_Task brief_.
Needed from the data below: every line from the one with "Agenda (34, 2424)" up to and including the one with "[dialog] (28, 2570)", repeated exactly and with nothing else.

Stored records:
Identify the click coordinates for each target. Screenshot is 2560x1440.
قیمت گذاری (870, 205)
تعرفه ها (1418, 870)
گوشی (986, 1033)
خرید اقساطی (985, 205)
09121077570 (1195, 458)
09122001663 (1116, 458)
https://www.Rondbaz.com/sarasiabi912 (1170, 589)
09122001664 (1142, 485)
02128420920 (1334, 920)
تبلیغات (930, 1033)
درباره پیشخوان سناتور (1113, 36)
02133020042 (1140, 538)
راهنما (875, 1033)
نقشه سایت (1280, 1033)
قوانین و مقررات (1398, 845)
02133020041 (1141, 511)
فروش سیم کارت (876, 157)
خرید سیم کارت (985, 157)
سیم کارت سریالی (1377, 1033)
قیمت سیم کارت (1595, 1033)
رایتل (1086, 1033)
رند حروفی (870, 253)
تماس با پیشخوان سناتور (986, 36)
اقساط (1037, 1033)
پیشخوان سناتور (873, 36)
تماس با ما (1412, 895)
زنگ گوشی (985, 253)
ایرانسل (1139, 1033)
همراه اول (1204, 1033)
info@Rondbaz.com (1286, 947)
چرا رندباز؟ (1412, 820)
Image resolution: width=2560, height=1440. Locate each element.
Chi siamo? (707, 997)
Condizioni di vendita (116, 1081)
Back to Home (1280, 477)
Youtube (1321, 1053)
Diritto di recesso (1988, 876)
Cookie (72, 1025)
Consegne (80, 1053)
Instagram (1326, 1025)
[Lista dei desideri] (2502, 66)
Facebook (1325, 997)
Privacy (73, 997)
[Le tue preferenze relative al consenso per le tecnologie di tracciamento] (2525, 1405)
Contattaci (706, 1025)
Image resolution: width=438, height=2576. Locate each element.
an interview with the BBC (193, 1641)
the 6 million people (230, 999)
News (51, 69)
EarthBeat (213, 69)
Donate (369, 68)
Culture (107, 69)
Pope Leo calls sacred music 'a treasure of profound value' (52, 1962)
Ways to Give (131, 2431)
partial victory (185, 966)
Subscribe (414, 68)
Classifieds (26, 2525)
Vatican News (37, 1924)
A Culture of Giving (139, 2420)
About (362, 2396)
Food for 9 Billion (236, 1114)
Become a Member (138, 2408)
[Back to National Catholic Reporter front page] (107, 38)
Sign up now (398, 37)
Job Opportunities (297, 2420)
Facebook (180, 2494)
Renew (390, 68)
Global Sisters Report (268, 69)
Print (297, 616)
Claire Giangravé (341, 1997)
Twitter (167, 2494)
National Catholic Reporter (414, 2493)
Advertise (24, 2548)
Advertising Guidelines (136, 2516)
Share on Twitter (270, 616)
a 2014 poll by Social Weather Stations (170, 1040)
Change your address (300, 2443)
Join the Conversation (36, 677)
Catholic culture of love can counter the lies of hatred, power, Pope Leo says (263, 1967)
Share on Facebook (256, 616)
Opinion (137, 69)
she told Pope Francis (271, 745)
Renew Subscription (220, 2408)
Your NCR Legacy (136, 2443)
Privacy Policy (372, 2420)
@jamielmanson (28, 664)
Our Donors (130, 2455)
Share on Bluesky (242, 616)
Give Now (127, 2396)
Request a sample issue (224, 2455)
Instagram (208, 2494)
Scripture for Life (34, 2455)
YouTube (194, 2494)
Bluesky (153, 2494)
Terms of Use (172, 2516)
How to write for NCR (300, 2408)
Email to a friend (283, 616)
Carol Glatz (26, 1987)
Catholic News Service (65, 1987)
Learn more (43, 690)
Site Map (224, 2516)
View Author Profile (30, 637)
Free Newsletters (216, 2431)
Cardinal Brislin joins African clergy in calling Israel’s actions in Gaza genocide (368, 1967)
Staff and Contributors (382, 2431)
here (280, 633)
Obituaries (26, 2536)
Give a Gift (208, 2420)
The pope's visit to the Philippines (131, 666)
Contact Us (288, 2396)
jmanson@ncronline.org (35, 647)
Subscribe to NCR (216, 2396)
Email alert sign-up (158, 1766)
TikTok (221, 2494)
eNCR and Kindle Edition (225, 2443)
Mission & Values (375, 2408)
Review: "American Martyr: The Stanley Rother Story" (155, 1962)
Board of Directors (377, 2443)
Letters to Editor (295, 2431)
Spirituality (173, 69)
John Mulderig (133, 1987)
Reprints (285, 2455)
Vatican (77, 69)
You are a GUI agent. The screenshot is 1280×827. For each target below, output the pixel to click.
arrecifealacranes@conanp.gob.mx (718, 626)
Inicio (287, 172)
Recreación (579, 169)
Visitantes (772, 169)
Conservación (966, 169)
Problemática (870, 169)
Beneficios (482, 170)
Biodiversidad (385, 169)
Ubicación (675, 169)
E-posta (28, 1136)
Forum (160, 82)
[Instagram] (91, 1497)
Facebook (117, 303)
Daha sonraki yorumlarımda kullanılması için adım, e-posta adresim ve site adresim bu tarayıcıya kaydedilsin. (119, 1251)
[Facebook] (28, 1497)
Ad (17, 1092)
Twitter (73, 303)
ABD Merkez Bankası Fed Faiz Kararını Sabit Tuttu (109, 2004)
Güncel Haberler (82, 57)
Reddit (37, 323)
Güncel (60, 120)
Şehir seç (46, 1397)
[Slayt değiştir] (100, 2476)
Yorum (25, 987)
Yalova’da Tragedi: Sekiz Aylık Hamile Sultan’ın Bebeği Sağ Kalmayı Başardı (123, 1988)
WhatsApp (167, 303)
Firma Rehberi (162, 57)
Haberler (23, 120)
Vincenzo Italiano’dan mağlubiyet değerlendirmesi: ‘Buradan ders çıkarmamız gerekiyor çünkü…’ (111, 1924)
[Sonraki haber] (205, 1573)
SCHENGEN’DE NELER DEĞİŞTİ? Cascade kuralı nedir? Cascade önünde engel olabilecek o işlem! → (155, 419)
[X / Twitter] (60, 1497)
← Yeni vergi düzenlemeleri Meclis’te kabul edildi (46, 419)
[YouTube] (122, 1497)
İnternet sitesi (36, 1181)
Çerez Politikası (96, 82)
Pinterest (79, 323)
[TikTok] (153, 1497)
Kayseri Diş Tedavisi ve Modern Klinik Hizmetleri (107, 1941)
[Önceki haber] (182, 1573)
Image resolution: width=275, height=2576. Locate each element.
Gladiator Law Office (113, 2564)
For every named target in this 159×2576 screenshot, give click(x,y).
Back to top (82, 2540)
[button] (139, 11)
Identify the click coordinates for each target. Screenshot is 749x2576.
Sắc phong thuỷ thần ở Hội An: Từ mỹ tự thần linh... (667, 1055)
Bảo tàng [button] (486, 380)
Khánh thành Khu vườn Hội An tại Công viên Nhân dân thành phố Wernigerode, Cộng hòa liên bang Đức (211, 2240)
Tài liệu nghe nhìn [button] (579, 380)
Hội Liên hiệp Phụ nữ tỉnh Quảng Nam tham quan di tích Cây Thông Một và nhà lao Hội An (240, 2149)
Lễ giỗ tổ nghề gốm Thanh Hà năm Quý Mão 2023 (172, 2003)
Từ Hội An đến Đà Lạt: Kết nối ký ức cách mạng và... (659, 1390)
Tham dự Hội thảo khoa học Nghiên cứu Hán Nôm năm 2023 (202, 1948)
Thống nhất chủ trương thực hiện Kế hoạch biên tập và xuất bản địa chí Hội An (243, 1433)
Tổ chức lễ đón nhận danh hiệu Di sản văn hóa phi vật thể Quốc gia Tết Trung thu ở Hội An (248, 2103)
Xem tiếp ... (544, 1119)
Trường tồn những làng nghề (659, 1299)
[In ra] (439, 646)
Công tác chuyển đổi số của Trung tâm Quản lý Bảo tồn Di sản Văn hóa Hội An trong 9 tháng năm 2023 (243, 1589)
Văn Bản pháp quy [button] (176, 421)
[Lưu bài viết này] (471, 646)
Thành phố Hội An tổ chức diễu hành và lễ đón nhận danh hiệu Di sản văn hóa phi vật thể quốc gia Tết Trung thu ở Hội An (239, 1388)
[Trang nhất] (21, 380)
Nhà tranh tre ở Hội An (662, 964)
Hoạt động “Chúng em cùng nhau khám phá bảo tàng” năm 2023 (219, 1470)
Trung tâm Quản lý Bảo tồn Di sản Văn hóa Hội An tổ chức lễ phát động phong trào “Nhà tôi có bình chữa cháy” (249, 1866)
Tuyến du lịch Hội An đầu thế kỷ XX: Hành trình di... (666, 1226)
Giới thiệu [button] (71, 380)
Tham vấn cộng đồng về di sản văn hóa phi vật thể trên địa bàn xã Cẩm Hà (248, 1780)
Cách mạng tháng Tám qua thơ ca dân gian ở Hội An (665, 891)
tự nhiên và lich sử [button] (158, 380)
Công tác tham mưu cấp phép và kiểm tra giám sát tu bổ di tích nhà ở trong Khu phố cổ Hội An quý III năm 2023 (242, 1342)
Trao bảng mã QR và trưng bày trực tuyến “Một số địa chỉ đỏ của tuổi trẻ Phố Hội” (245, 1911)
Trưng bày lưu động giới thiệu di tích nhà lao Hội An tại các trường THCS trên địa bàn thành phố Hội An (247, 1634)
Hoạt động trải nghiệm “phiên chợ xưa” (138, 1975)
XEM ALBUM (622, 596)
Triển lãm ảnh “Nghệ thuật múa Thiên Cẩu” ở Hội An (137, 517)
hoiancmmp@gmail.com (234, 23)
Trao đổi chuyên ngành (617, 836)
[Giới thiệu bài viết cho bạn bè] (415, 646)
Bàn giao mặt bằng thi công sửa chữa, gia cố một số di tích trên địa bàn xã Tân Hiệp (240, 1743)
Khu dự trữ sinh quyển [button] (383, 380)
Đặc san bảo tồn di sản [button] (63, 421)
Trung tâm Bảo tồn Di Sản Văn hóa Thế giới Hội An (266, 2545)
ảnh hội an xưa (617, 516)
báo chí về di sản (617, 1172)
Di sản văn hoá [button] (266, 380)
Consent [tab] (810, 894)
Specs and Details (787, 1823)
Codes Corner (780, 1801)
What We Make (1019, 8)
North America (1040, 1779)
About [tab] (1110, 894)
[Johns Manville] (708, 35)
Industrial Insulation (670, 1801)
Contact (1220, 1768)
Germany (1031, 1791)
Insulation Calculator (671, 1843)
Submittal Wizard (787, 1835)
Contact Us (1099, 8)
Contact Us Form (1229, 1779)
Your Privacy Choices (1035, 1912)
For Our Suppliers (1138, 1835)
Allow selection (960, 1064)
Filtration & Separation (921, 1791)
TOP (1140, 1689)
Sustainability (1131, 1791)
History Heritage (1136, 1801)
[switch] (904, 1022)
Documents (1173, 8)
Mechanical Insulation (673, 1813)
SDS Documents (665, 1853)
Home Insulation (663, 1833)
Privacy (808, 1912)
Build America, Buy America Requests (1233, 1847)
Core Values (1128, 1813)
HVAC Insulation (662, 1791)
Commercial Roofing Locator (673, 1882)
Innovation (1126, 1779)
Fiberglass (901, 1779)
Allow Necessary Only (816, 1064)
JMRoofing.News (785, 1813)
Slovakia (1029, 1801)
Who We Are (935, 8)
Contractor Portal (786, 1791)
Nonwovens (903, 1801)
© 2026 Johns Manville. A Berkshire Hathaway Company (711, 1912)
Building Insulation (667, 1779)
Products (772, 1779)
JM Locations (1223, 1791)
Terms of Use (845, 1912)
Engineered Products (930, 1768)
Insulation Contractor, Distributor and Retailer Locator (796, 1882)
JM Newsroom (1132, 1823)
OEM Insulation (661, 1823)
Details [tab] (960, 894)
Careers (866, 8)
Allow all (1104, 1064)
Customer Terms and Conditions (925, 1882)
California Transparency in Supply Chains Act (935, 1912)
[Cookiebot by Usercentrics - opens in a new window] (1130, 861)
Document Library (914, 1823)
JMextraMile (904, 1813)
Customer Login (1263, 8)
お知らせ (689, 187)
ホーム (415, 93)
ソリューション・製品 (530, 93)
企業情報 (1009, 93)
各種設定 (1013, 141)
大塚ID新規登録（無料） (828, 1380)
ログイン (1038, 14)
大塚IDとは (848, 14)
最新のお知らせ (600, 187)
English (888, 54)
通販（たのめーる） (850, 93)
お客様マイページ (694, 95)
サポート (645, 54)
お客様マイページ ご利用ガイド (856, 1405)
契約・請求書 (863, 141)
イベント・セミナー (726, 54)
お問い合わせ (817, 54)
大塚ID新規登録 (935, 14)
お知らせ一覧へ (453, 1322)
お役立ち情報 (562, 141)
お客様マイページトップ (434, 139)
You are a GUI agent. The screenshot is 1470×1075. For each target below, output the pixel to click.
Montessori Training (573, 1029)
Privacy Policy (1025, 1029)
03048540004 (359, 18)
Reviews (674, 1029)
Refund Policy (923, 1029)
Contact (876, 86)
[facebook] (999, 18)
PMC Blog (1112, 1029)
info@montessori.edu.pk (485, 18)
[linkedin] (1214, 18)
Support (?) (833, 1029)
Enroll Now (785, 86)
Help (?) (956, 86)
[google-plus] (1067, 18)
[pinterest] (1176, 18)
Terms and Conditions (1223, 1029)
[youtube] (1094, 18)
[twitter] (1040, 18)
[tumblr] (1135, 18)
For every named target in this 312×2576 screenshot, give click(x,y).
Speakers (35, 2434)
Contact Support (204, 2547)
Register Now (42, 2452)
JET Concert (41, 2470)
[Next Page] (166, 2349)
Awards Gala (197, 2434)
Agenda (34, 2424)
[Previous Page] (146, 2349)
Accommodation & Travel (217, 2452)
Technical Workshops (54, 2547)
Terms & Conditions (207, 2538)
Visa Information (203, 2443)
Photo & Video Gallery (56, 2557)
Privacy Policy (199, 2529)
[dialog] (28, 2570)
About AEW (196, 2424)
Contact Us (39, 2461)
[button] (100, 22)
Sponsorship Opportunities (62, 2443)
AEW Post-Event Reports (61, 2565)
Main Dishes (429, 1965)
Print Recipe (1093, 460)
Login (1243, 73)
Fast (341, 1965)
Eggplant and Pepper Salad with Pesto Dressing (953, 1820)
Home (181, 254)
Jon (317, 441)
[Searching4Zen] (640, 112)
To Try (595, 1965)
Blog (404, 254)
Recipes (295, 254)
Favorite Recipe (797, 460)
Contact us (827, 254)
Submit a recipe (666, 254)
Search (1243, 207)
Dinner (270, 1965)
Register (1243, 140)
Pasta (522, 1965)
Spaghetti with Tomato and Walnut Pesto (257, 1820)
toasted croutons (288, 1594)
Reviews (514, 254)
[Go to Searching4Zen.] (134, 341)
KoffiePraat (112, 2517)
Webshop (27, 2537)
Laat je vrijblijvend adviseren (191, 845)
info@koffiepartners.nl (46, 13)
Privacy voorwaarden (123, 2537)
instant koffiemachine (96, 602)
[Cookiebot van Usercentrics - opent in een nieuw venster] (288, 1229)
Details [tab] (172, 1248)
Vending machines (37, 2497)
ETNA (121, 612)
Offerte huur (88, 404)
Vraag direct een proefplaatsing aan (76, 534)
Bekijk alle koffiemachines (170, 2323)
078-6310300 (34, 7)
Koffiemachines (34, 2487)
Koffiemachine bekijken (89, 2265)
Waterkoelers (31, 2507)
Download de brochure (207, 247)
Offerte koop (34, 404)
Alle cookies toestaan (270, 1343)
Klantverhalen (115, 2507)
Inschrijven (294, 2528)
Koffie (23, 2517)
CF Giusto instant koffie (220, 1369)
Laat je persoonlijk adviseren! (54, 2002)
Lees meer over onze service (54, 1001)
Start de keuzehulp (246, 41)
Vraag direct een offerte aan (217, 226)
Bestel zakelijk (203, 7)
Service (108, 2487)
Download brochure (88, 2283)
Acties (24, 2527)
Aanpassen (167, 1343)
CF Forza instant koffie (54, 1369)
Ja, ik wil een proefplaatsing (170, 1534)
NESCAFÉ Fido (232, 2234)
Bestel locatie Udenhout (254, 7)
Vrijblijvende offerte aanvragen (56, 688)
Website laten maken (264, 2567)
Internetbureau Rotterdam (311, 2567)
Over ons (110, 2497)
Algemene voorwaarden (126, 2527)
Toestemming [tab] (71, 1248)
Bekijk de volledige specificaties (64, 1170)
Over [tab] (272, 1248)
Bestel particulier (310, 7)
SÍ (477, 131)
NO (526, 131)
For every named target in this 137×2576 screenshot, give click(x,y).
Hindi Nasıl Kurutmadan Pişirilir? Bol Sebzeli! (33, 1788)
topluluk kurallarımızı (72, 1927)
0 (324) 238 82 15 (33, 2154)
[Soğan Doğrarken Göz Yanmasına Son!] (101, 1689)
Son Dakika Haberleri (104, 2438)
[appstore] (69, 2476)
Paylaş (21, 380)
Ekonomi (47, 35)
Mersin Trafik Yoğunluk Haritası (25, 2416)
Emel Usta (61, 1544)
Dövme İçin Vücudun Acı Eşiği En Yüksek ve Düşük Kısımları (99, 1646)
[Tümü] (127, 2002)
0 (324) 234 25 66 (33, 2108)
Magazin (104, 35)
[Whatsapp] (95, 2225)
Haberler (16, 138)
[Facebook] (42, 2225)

_Response to the task_.
Agenda (34, 2424)
[Previous Page] (146, 2349)
Accommodation & Travel (217, 2452)
Technical Workshops (54, 2547)
Terms & Conditions (207, 2538)
Visa Information (203, 2443)
Photo & Video Gallery (56, 2557)
Privacy Policy (199, 2529)
[dialog] (28, 2570)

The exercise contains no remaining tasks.